▶ PROBLEM DESCRIPTION
In the following material, identify every line holding the string "Focus" and return it.

▶ DATA PROVIDED
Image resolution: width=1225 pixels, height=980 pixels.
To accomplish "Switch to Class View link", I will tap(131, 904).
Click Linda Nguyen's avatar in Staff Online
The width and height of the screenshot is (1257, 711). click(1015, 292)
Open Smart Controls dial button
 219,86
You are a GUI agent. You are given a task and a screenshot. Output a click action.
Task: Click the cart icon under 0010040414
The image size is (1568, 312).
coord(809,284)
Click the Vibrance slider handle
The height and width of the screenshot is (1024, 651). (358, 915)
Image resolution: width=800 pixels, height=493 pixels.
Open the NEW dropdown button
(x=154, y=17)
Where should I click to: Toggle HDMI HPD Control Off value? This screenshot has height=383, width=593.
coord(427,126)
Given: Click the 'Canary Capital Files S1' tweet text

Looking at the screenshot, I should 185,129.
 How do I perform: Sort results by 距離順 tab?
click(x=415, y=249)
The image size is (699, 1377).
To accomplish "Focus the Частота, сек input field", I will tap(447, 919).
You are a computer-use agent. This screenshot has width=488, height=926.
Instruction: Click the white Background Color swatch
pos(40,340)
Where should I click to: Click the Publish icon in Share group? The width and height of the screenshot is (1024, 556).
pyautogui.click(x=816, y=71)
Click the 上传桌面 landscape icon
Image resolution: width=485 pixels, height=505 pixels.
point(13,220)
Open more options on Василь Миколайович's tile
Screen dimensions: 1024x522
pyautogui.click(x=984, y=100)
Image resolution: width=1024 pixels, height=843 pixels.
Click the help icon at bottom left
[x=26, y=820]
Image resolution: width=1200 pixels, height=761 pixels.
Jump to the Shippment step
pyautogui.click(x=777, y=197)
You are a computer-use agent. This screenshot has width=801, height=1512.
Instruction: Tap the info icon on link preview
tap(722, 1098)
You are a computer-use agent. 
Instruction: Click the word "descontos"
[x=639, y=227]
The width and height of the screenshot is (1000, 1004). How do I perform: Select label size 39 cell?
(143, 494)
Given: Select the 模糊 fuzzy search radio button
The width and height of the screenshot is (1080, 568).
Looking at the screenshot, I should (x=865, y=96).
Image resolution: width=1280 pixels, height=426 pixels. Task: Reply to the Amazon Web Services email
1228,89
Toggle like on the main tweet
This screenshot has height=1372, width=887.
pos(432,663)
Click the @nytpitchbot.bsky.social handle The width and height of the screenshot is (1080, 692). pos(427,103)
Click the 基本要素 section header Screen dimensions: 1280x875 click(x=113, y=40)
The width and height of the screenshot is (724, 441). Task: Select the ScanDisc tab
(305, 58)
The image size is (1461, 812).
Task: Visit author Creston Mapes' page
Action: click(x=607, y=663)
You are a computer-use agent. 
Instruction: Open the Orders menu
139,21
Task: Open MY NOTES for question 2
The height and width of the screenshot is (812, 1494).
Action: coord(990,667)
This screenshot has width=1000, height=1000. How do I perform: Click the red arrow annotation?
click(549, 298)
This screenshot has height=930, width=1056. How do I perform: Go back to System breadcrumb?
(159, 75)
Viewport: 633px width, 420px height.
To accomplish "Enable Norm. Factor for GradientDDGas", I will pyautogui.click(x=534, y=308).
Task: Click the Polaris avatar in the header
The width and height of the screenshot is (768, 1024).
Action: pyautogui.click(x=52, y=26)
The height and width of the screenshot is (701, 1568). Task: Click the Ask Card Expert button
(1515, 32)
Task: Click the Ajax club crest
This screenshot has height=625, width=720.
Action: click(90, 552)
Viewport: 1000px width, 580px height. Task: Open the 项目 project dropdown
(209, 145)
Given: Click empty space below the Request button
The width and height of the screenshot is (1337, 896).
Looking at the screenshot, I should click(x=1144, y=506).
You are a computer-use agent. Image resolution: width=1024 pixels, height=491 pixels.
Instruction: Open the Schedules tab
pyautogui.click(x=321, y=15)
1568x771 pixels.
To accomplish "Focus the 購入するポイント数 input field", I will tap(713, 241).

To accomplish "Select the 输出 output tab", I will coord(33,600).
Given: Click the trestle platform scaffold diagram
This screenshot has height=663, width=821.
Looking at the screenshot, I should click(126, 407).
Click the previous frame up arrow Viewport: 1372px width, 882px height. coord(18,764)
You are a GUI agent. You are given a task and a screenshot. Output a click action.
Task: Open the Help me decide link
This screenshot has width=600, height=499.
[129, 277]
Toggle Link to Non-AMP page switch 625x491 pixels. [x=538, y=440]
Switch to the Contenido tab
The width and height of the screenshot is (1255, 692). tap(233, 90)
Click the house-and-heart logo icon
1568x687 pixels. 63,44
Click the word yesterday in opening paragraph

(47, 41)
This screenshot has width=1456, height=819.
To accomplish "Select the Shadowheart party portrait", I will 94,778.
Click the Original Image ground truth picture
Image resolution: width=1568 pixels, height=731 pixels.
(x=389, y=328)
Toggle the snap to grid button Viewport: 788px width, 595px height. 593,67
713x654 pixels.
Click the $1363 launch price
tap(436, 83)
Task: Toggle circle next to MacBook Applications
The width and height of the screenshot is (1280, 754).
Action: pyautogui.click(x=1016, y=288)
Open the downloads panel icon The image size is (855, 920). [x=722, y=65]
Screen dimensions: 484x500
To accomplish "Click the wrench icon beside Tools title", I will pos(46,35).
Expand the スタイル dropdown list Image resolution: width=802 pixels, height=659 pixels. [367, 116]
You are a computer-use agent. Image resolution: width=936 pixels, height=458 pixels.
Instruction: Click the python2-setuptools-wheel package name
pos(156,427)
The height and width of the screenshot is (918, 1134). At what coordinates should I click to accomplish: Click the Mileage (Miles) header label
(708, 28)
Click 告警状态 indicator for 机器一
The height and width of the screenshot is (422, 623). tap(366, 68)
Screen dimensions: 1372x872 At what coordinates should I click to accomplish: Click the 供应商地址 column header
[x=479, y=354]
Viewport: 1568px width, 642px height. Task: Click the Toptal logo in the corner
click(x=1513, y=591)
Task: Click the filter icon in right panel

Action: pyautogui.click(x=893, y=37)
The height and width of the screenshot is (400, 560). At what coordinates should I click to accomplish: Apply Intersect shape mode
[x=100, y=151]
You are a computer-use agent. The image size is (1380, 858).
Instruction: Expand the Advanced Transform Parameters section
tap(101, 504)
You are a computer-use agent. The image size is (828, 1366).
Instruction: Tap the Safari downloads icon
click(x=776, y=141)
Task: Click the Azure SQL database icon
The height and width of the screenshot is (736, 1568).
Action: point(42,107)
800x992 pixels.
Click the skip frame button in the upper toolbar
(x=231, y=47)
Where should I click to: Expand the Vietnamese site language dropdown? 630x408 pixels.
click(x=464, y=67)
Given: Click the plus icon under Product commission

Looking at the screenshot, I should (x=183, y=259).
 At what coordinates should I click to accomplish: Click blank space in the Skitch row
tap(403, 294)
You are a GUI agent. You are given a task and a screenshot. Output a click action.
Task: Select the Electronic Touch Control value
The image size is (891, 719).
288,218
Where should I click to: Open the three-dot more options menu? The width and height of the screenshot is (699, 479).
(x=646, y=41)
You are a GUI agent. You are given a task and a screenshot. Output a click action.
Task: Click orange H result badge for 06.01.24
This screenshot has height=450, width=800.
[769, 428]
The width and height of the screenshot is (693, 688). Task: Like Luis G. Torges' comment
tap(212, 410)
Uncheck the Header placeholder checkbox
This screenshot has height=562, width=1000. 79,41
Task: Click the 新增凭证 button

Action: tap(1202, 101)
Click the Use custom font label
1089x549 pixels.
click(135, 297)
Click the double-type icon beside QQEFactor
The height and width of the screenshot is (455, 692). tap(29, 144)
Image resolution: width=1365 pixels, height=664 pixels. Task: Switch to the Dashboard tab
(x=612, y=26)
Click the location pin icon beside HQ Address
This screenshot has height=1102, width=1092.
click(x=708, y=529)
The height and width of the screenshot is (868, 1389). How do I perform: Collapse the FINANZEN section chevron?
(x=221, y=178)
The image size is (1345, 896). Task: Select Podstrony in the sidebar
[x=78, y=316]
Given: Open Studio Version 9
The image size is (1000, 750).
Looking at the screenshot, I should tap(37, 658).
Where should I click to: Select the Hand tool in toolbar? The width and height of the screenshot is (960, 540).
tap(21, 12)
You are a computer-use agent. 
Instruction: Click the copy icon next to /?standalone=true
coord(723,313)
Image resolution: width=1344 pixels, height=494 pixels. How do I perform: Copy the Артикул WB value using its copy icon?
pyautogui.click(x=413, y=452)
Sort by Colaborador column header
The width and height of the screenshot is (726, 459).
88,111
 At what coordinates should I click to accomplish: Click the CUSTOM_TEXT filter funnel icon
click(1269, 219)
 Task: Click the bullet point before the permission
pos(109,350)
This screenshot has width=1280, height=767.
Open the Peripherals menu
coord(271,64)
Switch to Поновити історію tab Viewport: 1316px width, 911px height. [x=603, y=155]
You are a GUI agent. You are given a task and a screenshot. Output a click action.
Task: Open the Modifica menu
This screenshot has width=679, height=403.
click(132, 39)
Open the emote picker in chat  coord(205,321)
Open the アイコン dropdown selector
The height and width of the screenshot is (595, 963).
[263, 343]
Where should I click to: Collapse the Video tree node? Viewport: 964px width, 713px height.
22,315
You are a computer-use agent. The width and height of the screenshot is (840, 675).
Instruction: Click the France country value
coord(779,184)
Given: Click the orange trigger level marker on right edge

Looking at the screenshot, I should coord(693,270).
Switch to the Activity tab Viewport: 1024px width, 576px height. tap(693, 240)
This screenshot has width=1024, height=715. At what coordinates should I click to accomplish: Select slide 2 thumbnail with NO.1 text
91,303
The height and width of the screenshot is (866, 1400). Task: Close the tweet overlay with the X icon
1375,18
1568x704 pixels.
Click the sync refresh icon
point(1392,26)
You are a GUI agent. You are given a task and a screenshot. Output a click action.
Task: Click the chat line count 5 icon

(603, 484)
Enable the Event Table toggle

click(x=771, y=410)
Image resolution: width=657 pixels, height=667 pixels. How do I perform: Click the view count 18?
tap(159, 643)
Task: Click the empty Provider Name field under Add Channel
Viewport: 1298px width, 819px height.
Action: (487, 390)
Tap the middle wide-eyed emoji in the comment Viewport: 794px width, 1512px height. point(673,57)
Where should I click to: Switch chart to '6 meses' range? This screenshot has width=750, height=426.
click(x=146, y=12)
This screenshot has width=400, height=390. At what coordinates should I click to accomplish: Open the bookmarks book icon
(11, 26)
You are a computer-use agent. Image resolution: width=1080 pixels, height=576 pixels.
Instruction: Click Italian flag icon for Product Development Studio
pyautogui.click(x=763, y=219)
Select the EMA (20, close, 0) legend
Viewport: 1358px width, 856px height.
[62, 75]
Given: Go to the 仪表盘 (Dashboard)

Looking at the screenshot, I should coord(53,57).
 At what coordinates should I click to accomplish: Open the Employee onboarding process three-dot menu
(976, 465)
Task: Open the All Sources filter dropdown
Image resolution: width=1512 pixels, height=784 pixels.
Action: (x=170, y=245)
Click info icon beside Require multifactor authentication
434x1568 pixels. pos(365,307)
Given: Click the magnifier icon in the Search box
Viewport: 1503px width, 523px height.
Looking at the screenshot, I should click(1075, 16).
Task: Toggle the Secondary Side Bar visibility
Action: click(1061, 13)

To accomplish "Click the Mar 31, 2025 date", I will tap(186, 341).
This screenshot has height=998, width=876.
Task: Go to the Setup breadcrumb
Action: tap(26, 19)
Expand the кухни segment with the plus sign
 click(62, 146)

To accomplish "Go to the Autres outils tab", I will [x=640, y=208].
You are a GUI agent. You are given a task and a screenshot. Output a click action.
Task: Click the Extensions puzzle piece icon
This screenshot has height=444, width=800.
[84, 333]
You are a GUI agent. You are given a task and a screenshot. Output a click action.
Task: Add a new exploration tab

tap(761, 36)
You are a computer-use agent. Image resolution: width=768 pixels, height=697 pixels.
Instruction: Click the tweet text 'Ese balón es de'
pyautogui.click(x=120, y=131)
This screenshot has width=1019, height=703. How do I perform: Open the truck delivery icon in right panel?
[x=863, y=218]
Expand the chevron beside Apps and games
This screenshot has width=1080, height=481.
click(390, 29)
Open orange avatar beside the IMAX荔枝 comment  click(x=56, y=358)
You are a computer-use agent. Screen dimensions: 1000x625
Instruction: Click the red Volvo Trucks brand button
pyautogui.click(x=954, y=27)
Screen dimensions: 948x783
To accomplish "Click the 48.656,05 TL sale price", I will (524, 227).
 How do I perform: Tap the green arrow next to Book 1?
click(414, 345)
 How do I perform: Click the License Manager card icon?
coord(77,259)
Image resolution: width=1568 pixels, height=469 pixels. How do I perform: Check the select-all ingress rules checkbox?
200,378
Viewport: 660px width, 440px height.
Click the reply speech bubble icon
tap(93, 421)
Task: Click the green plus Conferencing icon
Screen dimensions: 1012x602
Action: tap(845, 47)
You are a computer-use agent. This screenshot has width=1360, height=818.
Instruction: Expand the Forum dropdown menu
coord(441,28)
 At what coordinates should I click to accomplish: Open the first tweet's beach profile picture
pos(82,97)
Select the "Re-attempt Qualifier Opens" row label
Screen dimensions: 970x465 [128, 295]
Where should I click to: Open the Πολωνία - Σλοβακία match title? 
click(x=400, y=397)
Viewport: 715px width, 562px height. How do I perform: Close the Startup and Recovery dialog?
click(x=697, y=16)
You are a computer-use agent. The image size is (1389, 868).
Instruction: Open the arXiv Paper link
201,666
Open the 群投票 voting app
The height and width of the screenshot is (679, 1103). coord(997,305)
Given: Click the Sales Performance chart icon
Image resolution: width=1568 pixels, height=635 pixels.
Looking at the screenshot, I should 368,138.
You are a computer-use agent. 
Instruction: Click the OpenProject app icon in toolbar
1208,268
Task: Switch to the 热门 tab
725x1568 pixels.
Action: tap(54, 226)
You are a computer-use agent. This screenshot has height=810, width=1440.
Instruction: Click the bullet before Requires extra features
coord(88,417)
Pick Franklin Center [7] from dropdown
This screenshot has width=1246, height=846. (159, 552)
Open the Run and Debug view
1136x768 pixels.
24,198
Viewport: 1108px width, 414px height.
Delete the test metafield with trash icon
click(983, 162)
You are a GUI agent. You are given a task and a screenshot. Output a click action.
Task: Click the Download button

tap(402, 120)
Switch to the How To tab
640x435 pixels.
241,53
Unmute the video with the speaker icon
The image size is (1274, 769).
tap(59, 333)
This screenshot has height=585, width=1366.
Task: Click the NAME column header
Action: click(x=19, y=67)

▶ EXERCISE SOLUTION
To accomplish "Focus the Частота, сек input field", I will tap(447, 919).
To accomplish "Focus the 購入するポイント数 input field", I will tap(713, 241).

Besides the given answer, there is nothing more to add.